Overview
- Owner: NCRTC
- Area served: Delhi; Sonipat; Panipat; Karnal;
- Locale: NCR
- Transit type: Semi-high speed rail; Regional rail;
- Number of lines: 1 line
- Number of stations: 22

Operation
- Headway: 5–10 minutes

Technical
- System length: 136.30 km
- No. of tracks: 2
- Track gauge: (1,435 mm (4 ft 8+1⁄2 in) standard gauge)
- Electrification: 25 kV, 50 Hz AC overhead catenary

= Delhi–Panipat Regional Rapid Transit System =

Indian rail system

The Delhi–Karnal Regional Rapid Transit System (Delhi–Karnal Namo Bharat) is an approved, 136.30 km long, semi-high speed rail corridor connecting Delhi, Sonipat, Panipat and Karnal in the National Capital Region.

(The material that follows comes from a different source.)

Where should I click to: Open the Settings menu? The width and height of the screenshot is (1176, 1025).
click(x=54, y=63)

It is one of the three RapidX corridors planned under Phase-1 of the Rapid Rail Transport System of the National Capital Region Transport Corporation (NCRTC). The project is expected to cost ₹34740 crore.

==Route and stations==

The line will start from Sarai Kale Khan station, which will allow interchange with Delhi-Alwar RapidX and Delhi-Meerut RapidX lines, as well as connectivity to the Nizamuddin railway station, Sarai Kale Khan ISBT and Sarai Kale Khan - Nizamuddin metro station. There will be total 22 stations on the corridor out of which two will be underground and the rest will be elevated.

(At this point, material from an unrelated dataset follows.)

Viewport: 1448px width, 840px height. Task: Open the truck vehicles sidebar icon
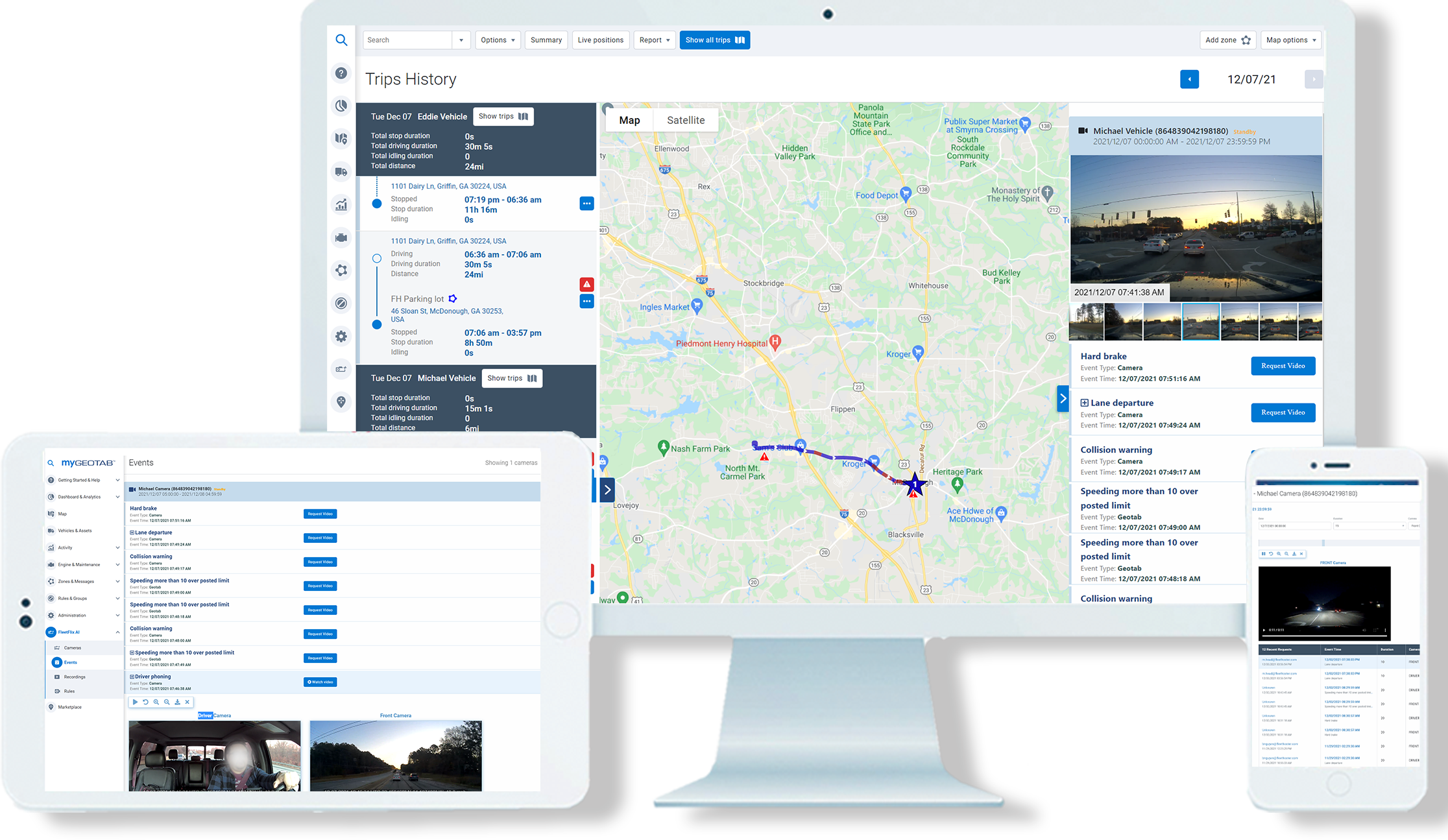click(341, 172)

| No. | Station name |  | Connections | Layout | Status |
| English | Hindi |
| 1 | Sarai Kale Khan | सराय काले ख़ान | Pink Line Hazrat Nizamuddin Sarai Kale Khan ISBT | Elevated | Construction works underway |
| 2 | Indraprastha | इंद्रप्रस्थ | Blue Line | Elevated | Planned |
| 3 | Kashmere Gate | कश्मीरी गेट | Red Line Yellow Line Violet Line Kashmere Gate ISBT | Underground |
| 4 | Jharoda Majra | झड़ौदा माजरा | Pink Line | Elevated |
| 5 | Bhalaswa | भलस्वा | Magenta Line | Elevated |
| 6 | Alipur | अलीपुर | None | Elevated |
| 7 | Narela | नरेला | Red Line | Elevated |
| 8 | Kundli | कुंडली | Red Line | Elevated |
| 9 | KMP | केएमपी | None | Elevated |
| 10 | Bahalgarh Chowk | बहालगढ़ चौक | None | Elevated |
| 11 | Murthal | मुरथल | None | Elevated |
| 12 | Bahri | बरी | None | Elevated |
| 13 | Gannaur | गनौर | None | Elevated |
| 14 | Samalkha | समालखा | None | Elevated |
| 15 | Panipat ISBT | पानीपत आईएसबीटी | None | Elevated |
| 16 | Panipat City | पानीपत सिटी | None | Underground |
| 17 | Panipat Sector 18 | पानीपत सेक्टर 18 | None | Elevated |
| 18 | Ganjbar-Badauli-Kohand | गंजबर-बदौली-कोहंड | None | Elevated |
| 19 | Gharunda | घरौंदा | None | Elevated |
| 20 | Karnal Bypass | करनाल बाईपास | None | Elevated |
| 21 | Karnal Sector 7 | करनाल सेक्टर 7 | None | Elevated |
| 22 | Karnal ISBT | करनाल ISBT | None | Elevated |

==Inter-connectivity ==

It will connect with the following multi-model transports:

- Haryana Orbital Rail Corridor near Kundli
- National Highway 44 (India) (NH44), track will mostly run along NH44
- Western Peripheral Expressway interchange near Sonipat

==Status==

- 19 July 2017 - NHAI granted in-principle approval.
- 13 March 2020 - DPR approved by NCRTC Board.
- 18 January 2021 - Delhi Panipat RRTS corridor approved by Government of Haryana.
- 12 March 2021 - Process to identify Station land for extension to Karnal begins (3 more stations).
- 18 August 2021 - DPR pending with Central Government since Dec 2020.
- 14 Dec 2021 - Centre has not received the Delhi government's approval for its financial commitment with regard to DPR of the Delhi-Panipat RRTS.
- 8 Feb 2023 - Delhi Government not agreed to provide financial support for Delhi-Panipat RRTS and Delhi-SNB RRTS, and also hasn't made full payment for Delhi-Meerut RRTS.
- 17 Dec 2023 - Delhi government expressed its willingness to grant an in-principle/administrative approval for Delhi-Panipat RRTS project, provided its share of contribution was met by the Centre.
- 31 Dec 2023 - Delhi government releases 50 crores as initial fund for Delhi-Panipat RRTS.
- 3 October 2025 – NCRTC begins pre-construction preparatory work, including utility diversion (power lines, cables, transformers) across ~22 km between Narela and Murthal (Sonipat).
- 12 November 2025 - PIB Approves Delhi-Panipat RRTS Corridor, enabling the project to proceed to the Union Cabinet for final sanction.